**TEXT SEGMENT**.
To start off FAHcon2012, I gave a talk which included a review of how far Folding@home has come in the last decade. I showed a slide from the very first talk I gave about Folding@home results. That talk was given at Columbia University in August of 2000, and I talked about results from our paper in Science entitled "Screen savers of the world, unite!". That work described the folding of a very small protein (16 amino acids) on a very short timescale (10ns = 10 x 10^-9 seconds!), but still was a major accomplishment for the time.
It's exciting to see how far we've come. One way to think about it is in terms of how long of a time scale and length scale we can simulate for protein folding and protein misfolding diseases (such as Aß aggregation in Alzheimer's Disease):
Time scales: advancing roughly 1000x every 5 years
2000: 1 to 10ns (Fs peptide)
2005: 1 to 10µs (villin, Aß aggregation of 4 chains)
2010: 1 to 10ms (NTL9, Lambda repressor)
2015: 1 to 10s?
Just breaking past a microsecond was a big deal. The fact that we can simulate 10's of milliseconds is very exciting, but I'm really excited about where this appears to be leading, allowing us to tackle really challenging and important problems. It would also mean that through a combination of new methods, algorithms, and hardware advances, we've already increased our capabilities by a million fold in just 10 years (2000 to 2010). We're looking forward to hopefully making it a billion fold in 2015!
Length scales: advancing roughly 2x every 5 years
2000: 16 amino acids (Fs)
2005: 35 amino acids (villin)
2010: 80 amino acids (lambda, ACBP)
2015: 160 amino acids?
It's also important to note that these are sizes for protein folding. For other problems, such as protein conformational change, we've already tackled much bigger systems.
I'm really excited to see what the next 5 years will bring!

**PROBLEM TO SOLVE**.
Please answer these questions from the Folding@home text above.
(a) Where and when was the first talk on Folding@home results given?
(b) What time scale does the text list for 2010?
(c) How many amino acids long is villin, according to the text?

**GIVEN RECORDS**.

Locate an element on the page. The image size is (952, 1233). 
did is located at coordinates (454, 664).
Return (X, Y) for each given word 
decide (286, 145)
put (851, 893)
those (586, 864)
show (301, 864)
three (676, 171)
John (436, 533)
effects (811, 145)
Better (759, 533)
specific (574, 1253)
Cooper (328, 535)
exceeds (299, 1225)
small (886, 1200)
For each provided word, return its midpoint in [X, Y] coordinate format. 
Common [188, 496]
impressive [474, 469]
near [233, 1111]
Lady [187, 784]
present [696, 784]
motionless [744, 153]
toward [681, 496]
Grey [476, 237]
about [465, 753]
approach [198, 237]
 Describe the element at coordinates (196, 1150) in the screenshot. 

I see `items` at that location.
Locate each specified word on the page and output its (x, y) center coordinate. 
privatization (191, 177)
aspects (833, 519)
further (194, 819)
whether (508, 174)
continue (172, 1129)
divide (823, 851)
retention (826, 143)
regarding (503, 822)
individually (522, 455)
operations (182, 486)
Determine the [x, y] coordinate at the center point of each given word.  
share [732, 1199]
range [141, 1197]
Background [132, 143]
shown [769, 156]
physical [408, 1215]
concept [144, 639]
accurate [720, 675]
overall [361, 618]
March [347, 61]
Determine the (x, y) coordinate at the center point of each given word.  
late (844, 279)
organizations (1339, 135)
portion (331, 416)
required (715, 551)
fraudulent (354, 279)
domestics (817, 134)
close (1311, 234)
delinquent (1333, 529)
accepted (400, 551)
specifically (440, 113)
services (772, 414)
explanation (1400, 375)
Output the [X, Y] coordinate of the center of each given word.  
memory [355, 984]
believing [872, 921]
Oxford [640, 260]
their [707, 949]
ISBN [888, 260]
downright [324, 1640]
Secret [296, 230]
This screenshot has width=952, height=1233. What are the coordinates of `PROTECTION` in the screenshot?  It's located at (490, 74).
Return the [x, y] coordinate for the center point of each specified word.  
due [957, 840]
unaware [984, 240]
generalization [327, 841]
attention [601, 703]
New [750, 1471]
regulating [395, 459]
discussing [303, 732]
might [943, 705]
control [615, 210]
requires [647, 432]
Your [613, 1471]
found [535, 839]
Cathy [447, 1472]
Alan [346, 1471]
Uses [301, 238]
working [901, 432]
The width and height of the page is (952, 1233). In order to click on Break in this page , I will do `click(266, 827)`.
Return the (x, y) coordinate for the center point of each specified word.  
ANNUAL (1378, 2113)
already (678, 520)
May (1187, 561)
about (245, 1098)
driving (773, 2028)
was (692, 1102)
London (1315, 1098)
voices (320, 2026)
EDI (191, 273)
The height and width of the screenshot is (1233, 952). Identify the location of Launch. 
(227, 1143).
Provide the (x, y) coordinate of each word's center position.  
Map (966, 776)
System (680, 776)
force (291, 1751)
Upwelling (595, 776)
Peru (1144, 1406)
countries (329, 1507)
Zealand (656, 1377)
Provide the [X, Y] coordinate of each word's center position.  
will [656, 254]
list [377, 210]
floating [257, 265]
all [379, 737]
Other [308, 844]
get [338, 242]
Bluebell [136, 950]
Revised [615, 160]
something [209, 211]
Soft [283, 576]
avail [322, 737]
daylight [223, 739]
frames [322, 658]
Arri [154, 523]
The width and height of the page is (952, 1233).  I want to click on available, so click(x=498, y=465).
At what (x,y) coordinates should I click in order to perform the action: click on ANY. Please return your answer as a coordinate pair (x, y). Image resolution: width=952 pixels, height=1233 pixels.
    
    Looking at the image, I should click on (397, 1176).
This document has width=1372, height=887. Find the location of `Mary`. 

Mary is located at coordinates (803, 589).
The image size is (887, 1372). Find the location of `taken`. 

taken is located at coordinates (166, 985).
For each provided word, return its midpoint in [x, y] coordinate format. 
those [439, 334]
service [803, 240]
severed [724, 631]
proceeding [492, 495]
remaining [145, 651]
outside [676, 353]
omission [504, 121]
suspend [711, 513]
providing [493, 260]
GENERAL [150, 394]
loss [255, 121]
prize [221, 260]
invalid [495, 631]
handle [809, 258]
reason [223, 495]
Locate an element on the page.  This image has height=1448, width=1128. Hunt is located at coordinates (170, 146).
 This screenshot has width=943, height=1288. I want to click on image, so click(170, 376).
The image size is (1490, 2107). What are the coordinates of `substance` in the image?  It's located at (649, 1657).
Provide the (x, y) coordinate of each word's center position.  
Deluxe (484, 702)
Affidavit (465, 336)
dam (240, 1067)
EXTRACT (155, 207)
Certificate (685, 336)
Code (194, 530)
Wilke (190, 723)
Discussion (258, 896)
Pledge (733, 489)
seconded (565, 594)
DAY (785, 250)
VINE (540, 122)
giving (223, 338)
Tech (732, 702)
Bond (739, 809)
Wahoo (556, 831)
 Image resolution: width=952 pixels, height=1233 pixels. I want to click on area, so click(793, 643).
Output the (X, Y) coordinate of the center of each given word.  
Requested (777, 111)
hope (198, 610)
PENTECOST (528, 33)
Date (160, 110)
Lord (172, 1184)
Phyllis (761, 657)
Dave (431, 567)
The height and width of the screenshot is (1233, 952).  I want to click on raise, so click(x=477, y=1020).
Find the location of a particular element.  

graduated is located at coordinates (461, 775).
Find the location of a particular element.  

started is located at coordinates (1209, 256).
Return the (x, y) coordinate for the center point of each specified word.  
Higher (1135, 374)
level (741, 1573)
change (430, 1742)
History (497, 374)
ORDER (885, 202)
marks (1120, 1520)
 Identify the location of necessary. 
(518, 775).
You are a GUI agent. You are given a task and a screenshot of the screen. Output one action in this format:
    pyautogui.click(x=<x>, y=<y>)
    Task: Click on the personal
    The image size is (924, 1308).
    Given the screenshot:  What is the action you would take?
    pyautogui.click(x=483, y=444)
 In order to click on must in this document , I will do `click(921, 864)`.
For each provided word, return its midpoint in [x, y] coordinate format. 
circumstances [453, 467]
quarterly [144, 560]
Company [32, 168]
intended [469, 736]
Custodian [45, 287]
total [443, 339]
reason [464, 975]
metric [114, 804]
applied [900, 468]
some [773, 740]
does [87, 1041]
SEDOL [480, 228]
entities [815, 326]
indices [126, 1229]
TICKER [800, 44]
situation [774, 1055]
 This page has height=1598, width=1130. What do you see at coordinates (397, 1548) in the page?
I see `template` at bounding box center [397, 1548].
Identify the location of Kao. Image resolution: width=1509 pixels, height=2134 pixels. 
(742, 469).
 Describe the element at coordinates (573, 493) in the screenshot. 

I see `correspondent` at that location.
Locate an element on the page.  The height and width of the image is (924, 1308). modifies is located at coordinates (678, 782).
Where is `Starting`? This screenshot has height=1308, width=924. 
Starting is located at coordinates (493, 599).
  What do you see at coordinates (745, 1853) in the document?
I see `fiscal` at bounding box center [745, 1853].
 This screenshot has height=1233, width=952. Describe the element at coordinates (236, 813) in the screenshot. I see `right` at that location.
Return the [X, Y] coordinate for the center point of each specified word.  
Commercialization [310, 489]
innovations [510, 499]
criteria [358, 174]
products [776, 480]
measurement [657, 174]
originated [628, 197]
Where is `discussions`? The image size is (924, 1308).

**OUTPUT OF THE TASK**.
(a) At Columbia University, in August 2000.
(b) 1 to 10ms (NTL9, Lambda repressor).
(c) 35 amino acids.